Kali ini paginya berbeda dengan biasanya. Entah kenapa ada hal yang membuatnya kembali bersemangat. Bukan karena ia menemukan gumpalan emas atau berlian ketika membuka mata. Bukan juga senyum Rion yang ia jumpai ketika melihatnya pertama kali pagi ini. Tapi kehadiran Nia yang membuatnya kembali merasakan hangatnya seorang ibu terhadap anaknya. Dia berbeda dengan orang-orang di rumah. Andai saja sejak dulu, Nia ada di rumah mungkin kejadiannya tidak akan seburuk ini. Tapi semua sudah terlanjur, yang bisa ia lakukan adalah menjalani sisa hidupnya.

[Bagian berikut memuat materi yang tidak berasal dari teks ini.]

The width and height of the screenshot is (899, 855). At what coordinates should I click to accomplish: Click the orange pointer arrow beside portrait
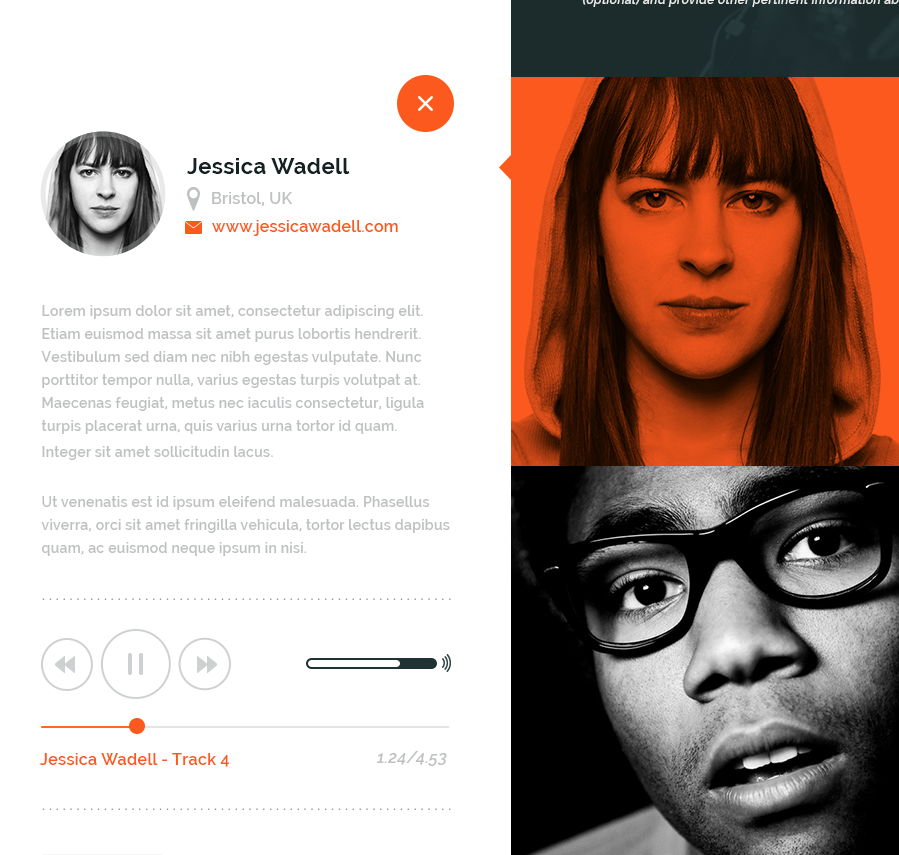point(505,167)
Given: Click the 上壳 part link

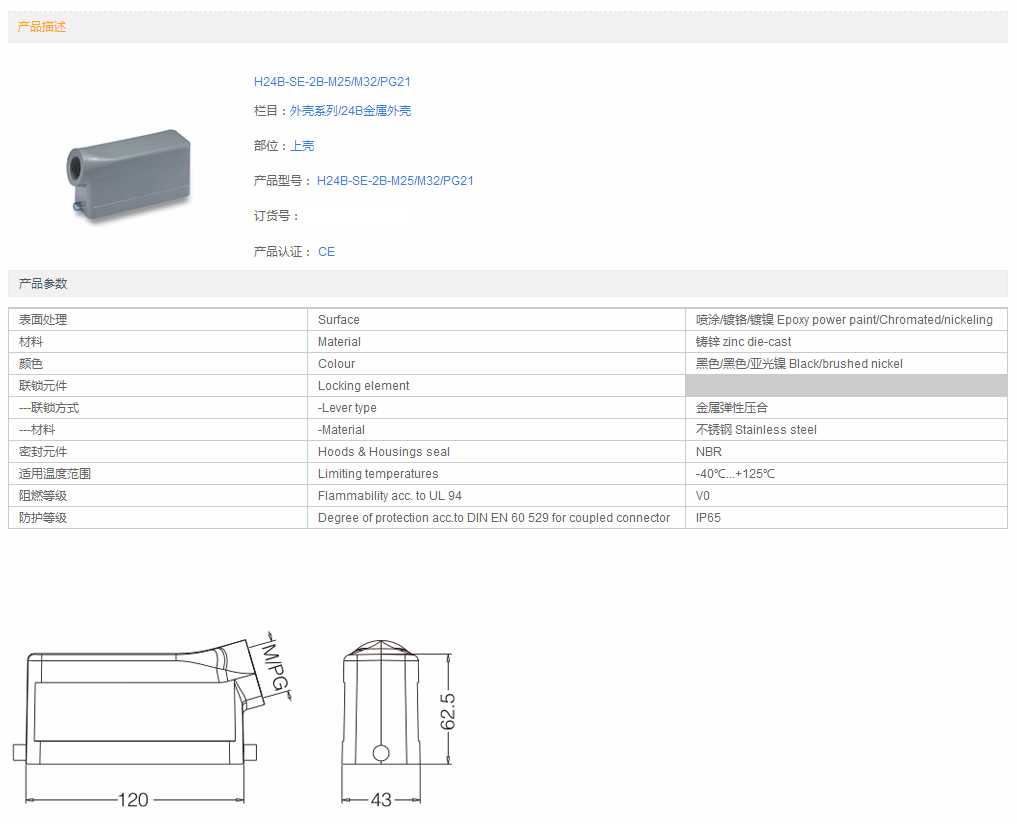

“Ray, nanti mau makan bekal apa?!” Suara Nia menghiasi udara di ruangan itu. Ray yang sudah siap dengan seragamnya kembali mengalihkan pandanganya pada sang tante.
“Tante mau buatin bekal buat Ray?!” Nia mengangguk. Menatap Ray yang duduk di depan meja makan.
“Terserah tante aja, Ray itu pemakan segala. Jadi mau makanan apa aja yang tante buat, pasti Ray makan dengan lahap, hehe!” Nia terkekeh kemudian kembali sibuk dengan peralatan dapur dengan beberapa bahan makanan yang ia sanding sejak beberapa waktu yang lalu.
“Ngomong-ngomong kamu sehat kan Ray?! Tante khawatir kamu kenapa-kenapa. Soalnya kemarin wajah kamu pucat banget kaya zombie!”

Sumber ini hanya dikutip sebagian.